NYC Bond Investors Urged To Stay Calm Over Mamdani Fears
Caplan said his message to clients is that New York City is in good financial shape.

Money managers are fielding queries from worried investors about what New York City mayoral frontrunner Zohran Mamdani means for the city’s finances.
And their answer? Keep calm and carry on.
JPMorgan Asset Management said in a blog post that it has been receiving questions about what a “democratic socialist mayor might mean for the future of New York City.” Stu Caplan, a financial adviser in suburban Philadelphia, says he’s been getting phone calls from clients holding New York City bonds. Eric Kazatsky, client portfolio manager at MacKay Municipal Managers, said his team would buy the dip if there’s any selloff post-election.
Caplan said his message to clients is that New York City is in good financial shape. “Campaign promises don’t always translate to policy and even if they do translate to policy, they don’t happen overnight,” he said.

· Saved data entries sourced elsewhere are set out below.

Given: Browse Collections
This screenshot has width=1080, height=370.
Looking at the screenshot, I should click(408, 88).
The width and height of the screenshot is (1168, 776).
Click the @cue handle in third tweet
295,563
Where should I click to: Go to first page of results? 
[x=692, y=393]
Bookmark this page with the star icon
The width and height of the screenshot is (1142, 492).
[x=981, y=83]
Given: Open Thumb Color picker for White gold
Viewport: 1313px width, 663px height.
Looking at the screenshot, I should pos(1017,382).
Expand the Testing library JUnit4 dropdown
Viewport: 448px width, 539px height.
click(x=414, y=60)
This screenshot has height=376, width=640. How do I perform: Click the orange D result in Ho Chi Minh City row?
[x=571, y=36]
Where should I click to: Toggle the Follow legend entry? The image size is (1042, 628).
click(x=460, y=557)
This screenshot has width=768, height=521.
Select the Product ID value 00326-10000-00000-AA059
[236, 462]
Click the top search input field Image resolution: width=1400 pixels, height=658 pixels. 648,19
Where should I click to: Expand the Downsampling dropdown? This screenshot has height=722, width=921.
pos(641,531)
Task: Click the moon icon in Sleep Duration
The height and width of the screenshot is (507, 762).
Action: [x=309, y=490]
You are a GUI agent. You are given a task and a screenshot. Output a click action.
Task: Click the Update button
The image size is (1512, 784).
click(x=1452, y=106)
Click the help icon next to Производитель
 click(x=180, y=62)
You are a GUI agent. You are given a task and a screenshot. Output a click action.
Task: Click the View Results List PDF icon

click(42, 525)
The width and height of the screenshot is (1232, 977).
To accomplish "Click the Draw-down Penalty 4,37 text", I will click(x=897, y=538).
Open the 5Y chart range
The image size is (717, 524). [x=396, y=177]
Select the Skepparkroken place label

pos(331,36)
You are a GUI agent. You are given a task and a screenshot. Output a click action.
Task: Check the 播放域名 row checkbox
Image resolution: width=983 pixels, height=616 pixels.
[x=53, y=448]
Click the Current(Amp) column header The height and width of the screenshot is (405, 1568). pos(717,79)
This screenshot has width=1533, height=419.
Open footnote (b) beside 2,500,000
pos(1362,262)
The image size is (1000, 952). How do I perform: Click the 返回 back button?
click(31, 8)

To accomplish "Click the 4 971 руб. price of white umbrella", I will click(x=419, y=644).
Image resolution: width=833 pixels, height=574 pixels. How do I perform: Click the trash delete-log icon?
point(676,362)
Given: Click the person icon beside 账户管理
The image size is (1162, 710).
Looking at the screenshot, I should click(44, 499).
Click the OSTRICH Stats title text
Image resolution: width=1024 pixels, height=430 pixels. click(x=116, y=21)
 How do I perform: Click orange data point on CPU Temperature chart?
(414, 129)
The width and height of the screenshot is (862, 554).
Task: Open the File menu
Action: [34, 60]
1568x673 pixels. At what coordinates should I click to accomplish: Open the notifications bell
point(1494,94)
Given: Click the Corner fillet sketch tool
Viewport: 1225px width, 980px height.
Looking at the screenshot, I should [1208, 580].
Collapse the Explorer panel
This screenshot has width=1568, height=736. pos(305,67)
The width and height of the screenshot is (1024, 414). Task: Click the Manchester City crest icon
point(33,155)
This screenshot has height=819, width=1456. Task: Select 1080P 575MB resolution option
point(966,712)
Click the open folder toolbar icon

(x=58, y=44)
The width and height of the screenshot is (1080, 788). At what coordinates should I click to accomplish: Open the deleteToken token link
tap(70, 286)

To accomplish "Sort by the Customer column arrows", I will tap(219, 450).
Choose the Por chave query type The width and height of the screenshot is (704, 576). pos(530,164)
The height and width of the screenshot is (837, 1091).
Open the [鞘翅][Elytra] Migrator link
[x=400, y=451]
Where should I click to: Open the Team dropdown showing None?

Mamdani’s platform has rattled the business community, notably the financial and real estate industries, ahead of the Nov. 4 election. He wants to raise $9 billion in tax revenue by raising taxes on millionaires and corporations to fund his plans to provide free childcare and buses and build 200,000 new units of permanent affordable housing. But state control of the city’s taxing and borrowing power and fiscal guardrails imposed on the largest US city in response to the 1970s fiscal crisis will prove a major obstacle to the Democratic nominee’s promises.
JPMorgan’s Maria Cristina Gallagher and Catie Tsao highlighted those impediments to his agenda in their blog post earlier this month.
“We continue to see value in the New York municipal market for city and state residents, and in some cases for national buyers, as after tax yields are attractive,” they wrote.
Mamdani’s lead in the mayor’s race over former Governor Andrew Cuomo, who is running as an independent, has widened since last month, according to a poll released on Thursday by Emerson College Polling/PIX11/The Hill.
State Guardrails
Kazatsky said the city’s state oversight and balanced-budget requirements, as well as its debt structure and bondholder protections, are “silver linings.” “To buy that credit post-election, when we anticipate spreads might be wider, that’s an opportunity for us,” he said.
New York City bonds have “hung in well” in recent months, even as Mamdani gained momentum, according to Kyle Gerberding of Asset Preservation Advisors. He, like others, emphasized the state’s power over decisions around the city’s finances. Governor Kathy Hochul “has already said she does not support some of the more wild promises that have been made,” he added.
And if recent history is any guide, there were similar concerns over former Mayor Bill de Blasio, and those reversed as the market realized many of his socialist-deemed policies weren’t going through either, Gerberding said.
The city’s general obligation debt carries the third-highest rating from Moody’s Ratings, S&P Global Ratings and Fitch Ratings.
Mamdani’s proposal to raise the city’s income tax on millionaires by 2 percentage points would benefit tax-exempt munis if it’s enacted, according to Caplan. As taxes go up, so does the value of tax-exempt bonds.
Still, any tax hike would have to be passed by state lawmakers — and Hochul has said she’d oppose an increase to income taxes on high net-worth people.
“If he somehow gets a tax hike, the wealthy are just going to go buy more municipal bonds to protect themselves, so it’s probably a good thing for bonds,” Caplan said.